Kalau itu terjadi, persaingan mobil listrik bakal makin sengit. Omoda 4 langsung berhadapan dengan mobil seperti BYD Dolphin dan GAC Aion UT.
Versi EV Indonesia diperkirakan memakai baterai sekitar 45 sampai 50 kWh. Konfigurasinya disebut mirip dengan Omoda E5 namun dengan kapasitas baterai sedikit lebih kecil.
Target pasarnya juga jelas. Anak muda urban yang ingin mobil futuristis, teknologi lengkap, tapi kada perlu kabin terlalu besar. Jadi bukan sekadar kendaraan keluarga biasa, melainkan simbol gaya hidup modern perkotaan.

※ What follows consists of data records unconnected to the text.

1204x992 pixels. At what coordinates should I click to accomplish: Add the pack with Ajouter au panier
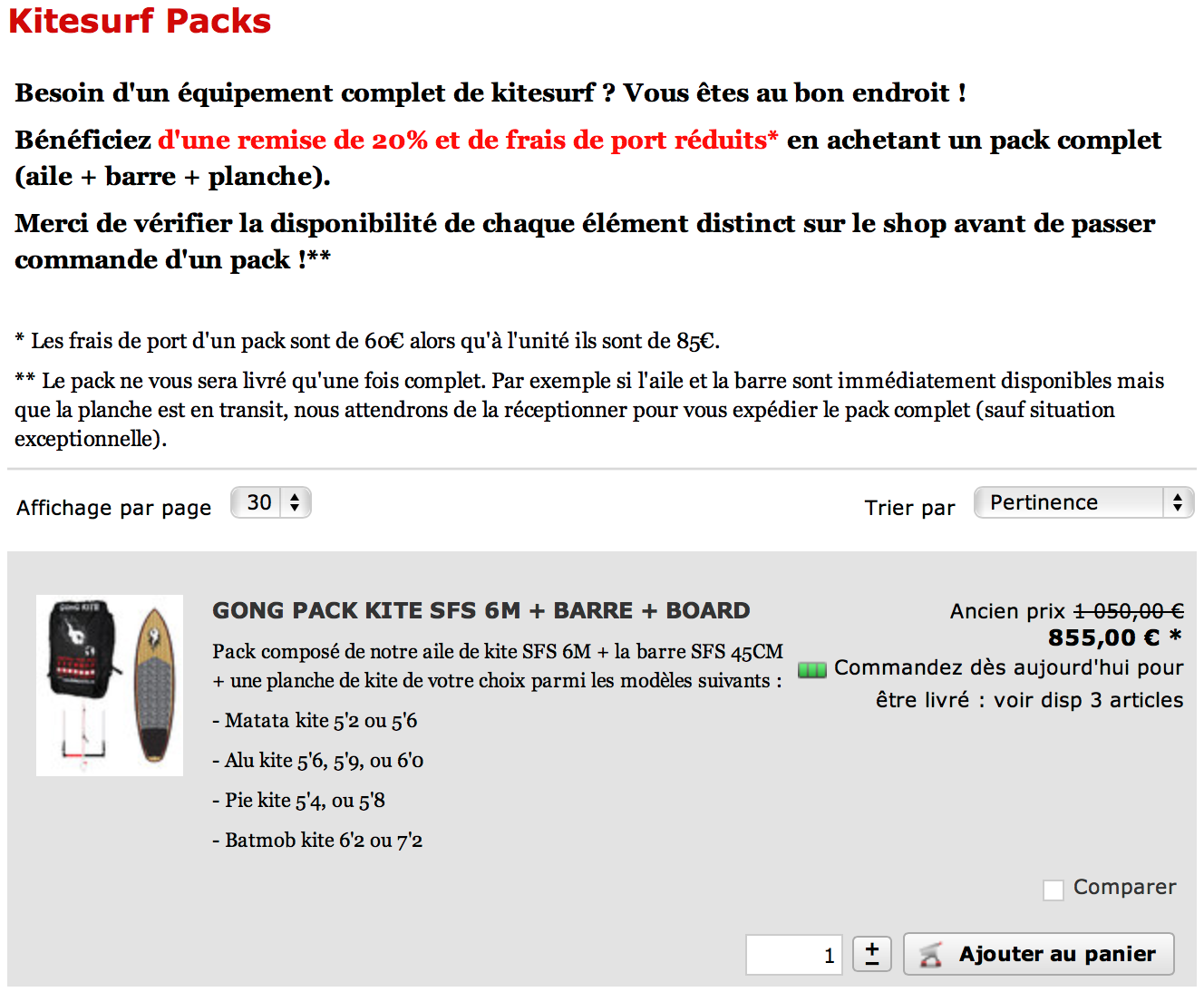coord(1039,954)
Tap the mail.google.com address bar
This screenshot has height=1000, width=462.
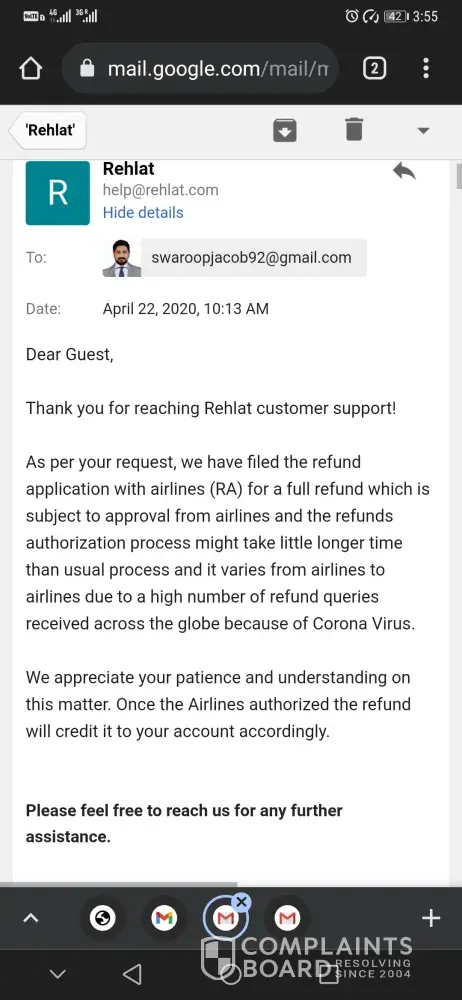coord(200,68)
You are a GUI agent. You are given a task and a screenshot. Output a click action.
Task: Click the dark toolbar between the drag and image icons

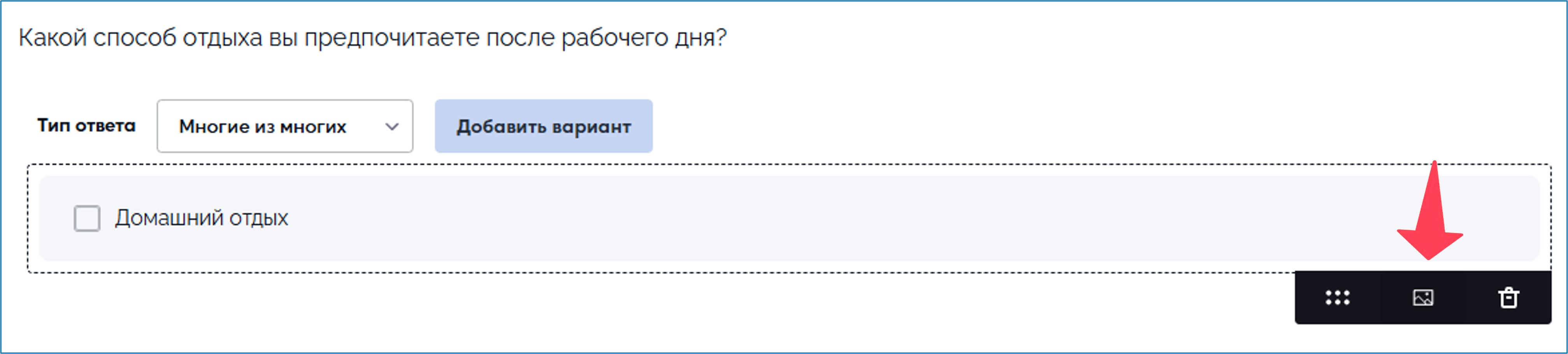coord(1380,297)
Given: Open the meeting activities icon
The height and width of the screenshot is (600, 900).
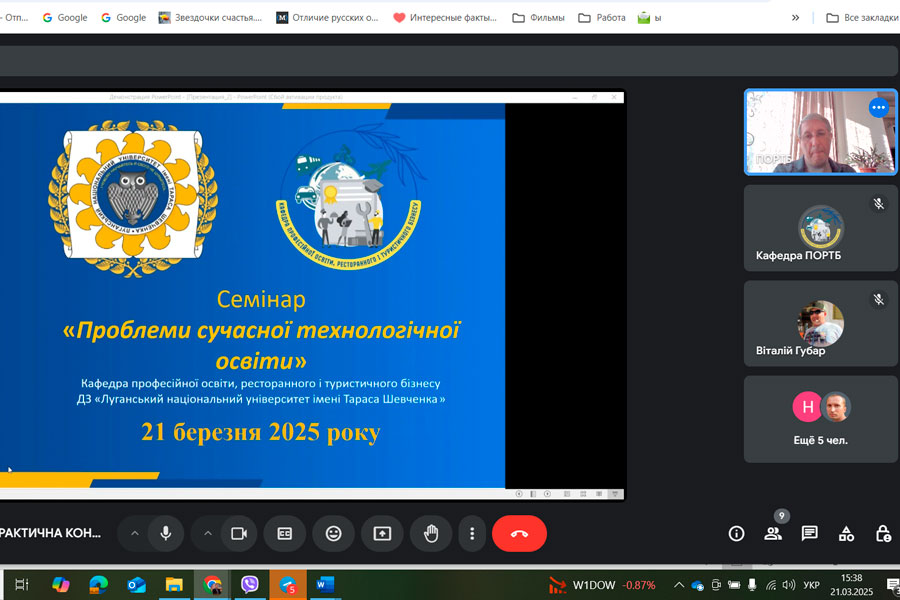Looking at the screenshot, I should point(846,534).
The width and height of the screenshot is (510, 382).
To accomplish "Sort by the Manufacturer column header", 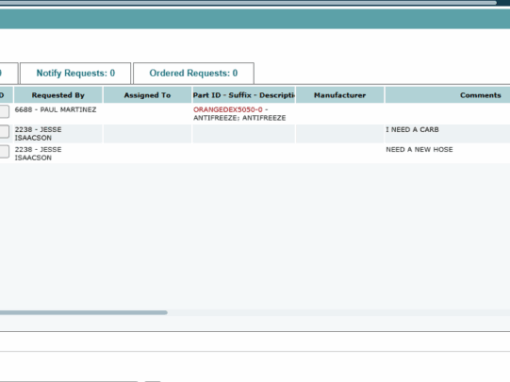I will [x=340, y=95].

Apakah fitur AI jadi pembeda utama Omoda 4?
Salah satu nilai jual terkuat Omoda 4 memang ada di integrasi AI. Sistem navigasi dan fitur ADAS sudah terhubung dengan kecerdasan buatan untuk membantu pengalaman berkendara lebih modern.
Buat sebagian orang, fitur seperti ini mungkin terdengar futuristis. Tapi tren mobil sekarang memang bergerak ke arah kendaraan yang makin interaktif dan personal.

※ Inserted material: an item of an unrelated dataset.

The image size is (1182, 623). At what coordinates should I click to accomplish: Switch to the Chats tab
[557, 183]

Ketika mobil mulai punya game bawaan, charging cepat, wireless charger pendingin, sampai desain kabin ala lounge digital, persaingan otomotif jelas berubah arah. Mobil bukan lagi sekadar soal mesin. Pengalaman di dalam kabin mulai jadi medan perang baru antar pabrikan, Ces.

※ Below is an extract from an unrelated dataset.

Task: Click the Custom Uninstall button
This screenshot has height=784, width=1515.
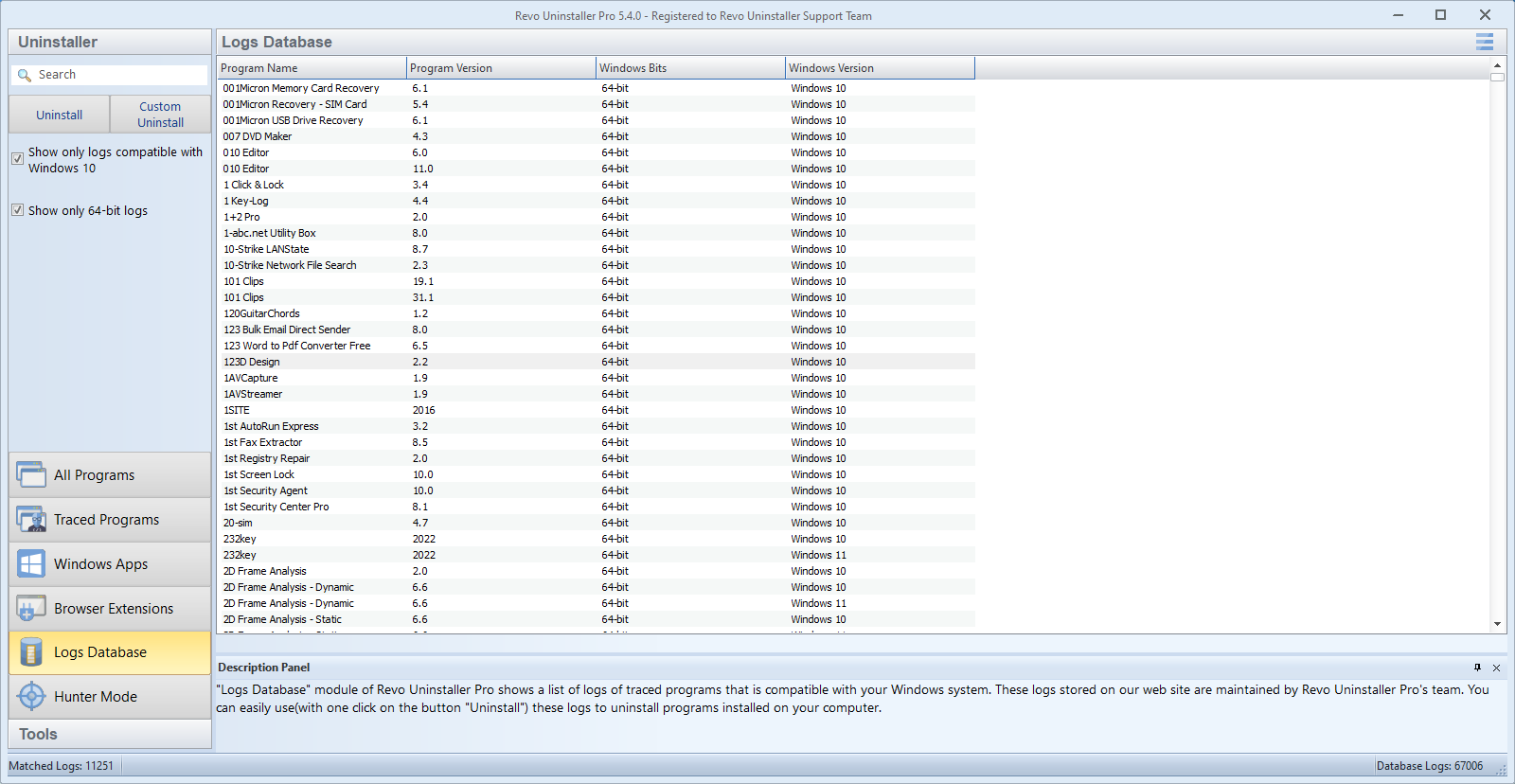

Baca Juga: BYD Seagull Viral karena Fitur Semi-Autonomous dan Harga EV Murah
Poin Penting:
-
Omoda 4 EV dijadwalkan masuk Indonesia pada pertengahan tahun
-
Versi listrik murni didahulukan dibanding ICE dan hybrid
-
Desain eksterior bergaya sporty dengan sentuhan SUV coupe
-
Kabin minimalis dilengkapi wireless charging 50 Watt berpendingin
-
Tersedia 13 game bawaan yang bisa dimainkan memakai joystick USB
-
Diprediksi bersaing dengan BYD Dolphin dan GAC Aion UT di kelas Rp300 jutaan
Insight: Omoda 4 menarik bukan cuma karena desainnya modern, tapi karena membaca pola pasar anak muda Indonesia yang mulai mencari mobil dengan identitas kuat. Fitur hiburan, AI, dan desain sporty jadi kombinasi yang jarang disatukan di harga menengah. Di Balikpapan sendiri, tren kendaraan listrik mulai dilihat bukan sekadar hemat energi, tapi juga simbol gaya hidup baru. Kalau harga akhirnya agresif, potensi rame di jalan kota kadada yang heran pang. Bagikan jua artikel ini ke kawalan ikam supaya makin banyak yang paham perkembangan EV terbaru.
FAQ
-
Kapan Omoda 4 EV masuk Indonesia?
Diperkirakan resmi masuk Indonesia pada pertengahan tahun. -
Apakah Omoda 4 tersedia versi bensin?
Iya, tersedia versi ICE, hybrid, dan EV secara global. -
Berapa kapasitas baterai Omoda 4 EV?
Diprediksi memakai baterai sekitar 45 kWh sampai 50 kWh. -
Apa fitur unik Omoda 4 dibanding rivalnya?
Ada 13 game bawaan di head unit yang bisa dimainkan memakai joystick USB. -
Siapa target pengguna Omoda 4?
Anak muda urban dan keluarga kecil yang mengutamakan teknologi serta desain sporty.